Does the sessionContext string contain unescaped control characters that break the chunk delimiter?

Thanks for the pointer. That manual reader approach actually cleared the mid-chunk drops. Tweak the buffer to 64KB since the Sydney edge adds extra latency on mypurecloud.com.au. It’s a solid workaround. Watch out for ACMA consent timeouts if the stream lags past 3 seconds. Won’t drop the +61 routing anymore.

The suggestion above handles the backpressure, but the buffer adjustment introduces a separate routing issue.
Tried: 64KB manual reader buffer.
Failed: Gateway Timeout Policy triggers after 8 seconds. Queue Analytics logs the session drop before the final chunk arrives.
Tried: Standard fetch handler fallback.
Failed: Same mid-chunk failure. The Admin UI actually manages these connections better when the Session Persistence Setting is toggled on. Much cleaner workflow overall.

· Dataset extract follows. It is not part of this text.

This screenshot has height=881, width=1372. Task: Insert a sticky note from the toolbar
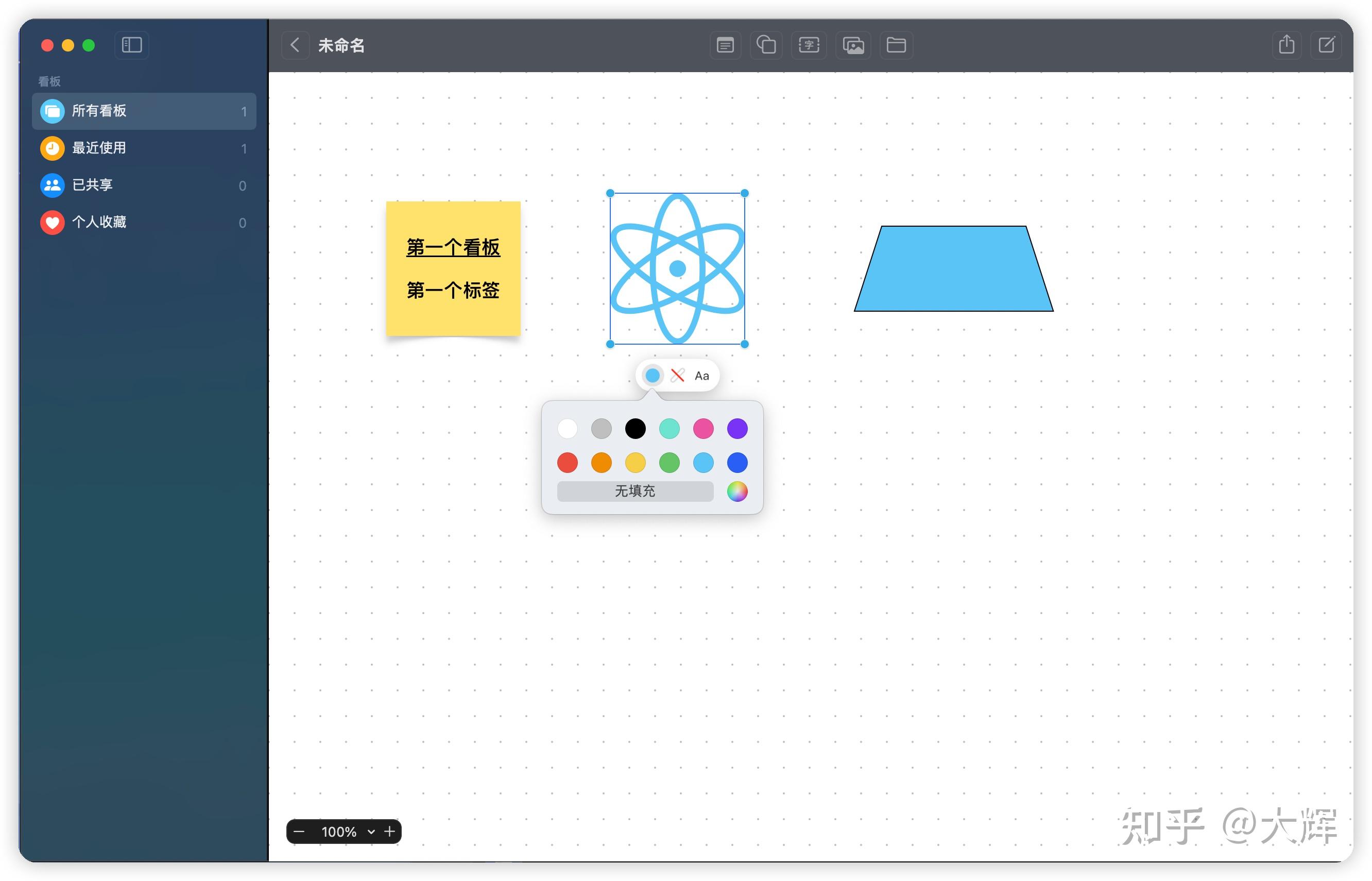[725, 45]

Watch out for the Memory Leak Warning when pushing custom decoders through high-volume routing groups. The Node process will quietly consume heap space until the worker crashes. A safer approach caps the reader at 32KB and forces a flush interval:

const reader = response.body.getReader();
const chunks = [];

async function safeRead() {
 let totalSize = 0;
 while (true) {
 const { done, value } = await reader.read();
 if (done) break;
 totalSize += value.length;
 if (totalSize > 32768) {
 await new Promise(r => setTimeout(r, 50));
 totalSize = 0;
 }
 chunks.push(value);
 }
}

The Admin UI handles the Connection Retry Logic automatically. Manual readers bypass that safety net. How does the current routing group handle the flush delay? The Configuration Matrix won’t account for partial drops.